Passage shown:
[start]
Re: Compression through normalization

From: Peter Kirk (
Date: Mon Nov 24 2003 - 13:06:23 EST

  • Next message: John Cowan: "Re: Korean compression (was: Re: Ternary search trees for Unicode dictionaries)"

    On 24/11/2003 07:52, Mark E. Shoulson wrote:

    > On 11/24/03 01:26, Doug Ewell wrote:
    >> So the question becomes: Is it legitimate for a Unicode compression
    >> engine -- SCSU, BOCU-1, or other -- to convert text such as Hangul into
    >> another (canonically equivalent) normalization form to improve its
    >> compressibility?
    > OK, this *is* a fascinating question. ...


    It seems to me that there is some kind of mixing of levels here. At one
    level, we have a text which consists of a string of Unicode characters,
    and this is the string which can be normalised or denormalised (in fact
    any transformation preserving canonical equivalence) at will. At a lower
    level, we have a sequence of bytes or whatever in a Unicode encoding
    form. And at a still lower level we have a sequence of bytes, which, at
    this level, have no known interpretation. And it is surely at this level
    that lossless compression should operate. Now such a compression scheme
    may receive and use information from a higher level that the byte stream
    is in a particular encoding form of Unicode, and may make use of that
    information as a hint. But it should take this as nothing more than a
    hint, not necessarily reliable, and preserve the byte stream through
    compression and decompression.
[end]
Word and item position data
[start]
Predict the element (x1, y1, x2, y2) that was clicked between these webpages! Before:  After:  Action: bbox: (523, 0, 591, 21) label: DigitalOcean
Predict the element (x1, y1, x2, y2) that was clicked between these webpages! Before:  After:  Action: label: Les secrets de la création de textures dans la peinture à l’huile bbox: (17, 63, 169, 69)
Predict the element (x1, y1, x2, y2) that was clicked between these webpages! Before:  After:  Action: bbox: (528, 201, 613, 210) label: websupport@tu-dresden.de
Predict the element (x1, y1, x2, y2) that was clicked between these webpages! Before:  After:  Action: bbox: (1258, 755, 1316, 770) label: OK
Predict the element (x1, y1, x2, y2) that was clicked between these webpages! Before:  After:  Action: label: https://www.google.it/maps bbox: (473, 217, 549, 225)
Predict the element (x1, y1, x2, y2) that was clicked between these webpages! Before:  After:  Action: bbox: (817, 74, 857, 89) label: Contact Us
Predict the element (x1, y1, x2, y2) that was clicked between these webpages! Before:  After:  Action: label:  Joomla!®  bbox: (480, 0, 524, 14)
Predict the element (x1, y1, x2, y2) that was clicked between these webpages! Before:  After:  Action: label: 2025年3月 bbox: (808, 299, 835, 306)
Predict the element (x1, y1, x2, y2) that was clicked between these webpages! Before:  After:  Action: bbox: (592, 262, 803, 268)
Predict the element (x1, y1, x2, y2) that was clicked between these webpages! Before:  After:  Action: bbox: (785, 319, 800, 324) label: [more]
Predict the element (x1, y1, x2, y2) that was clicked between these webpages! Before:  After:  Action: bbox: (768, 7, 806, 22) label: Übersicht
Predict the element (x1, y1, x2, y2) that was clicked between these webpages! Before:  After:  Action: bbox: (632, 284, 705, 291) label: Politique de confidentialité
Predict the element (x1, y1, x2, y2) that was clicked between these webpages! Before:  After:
[end]
Task requirements:
a: In the forum post on compression through normalization, at what level should lossless compression operate?
b: From the forum post on compression through normalization, reproduce the passage that begins at the words "On 24/11/2003 07:52, Mark" and stops after "fascinating question. ...".

The replies:
a: At the lowest level, a sequence of bytes that has no known interpretation.

b:
On 24/11/2003 07:52, Mark E. Shoulson wrote:

    > On 11/24/03 01:26, Doug Ewell wrote:
    >> So the question becomes: Is it legitimate for a Unicode compression
    >> engine -- SCSU, BOCU-1, or other -- to convert text such as Hangul into
    >> another (canonically equivalent) normalization form to improve its
    >> compressibility?
    > OK, this *is* a fascinating question. ...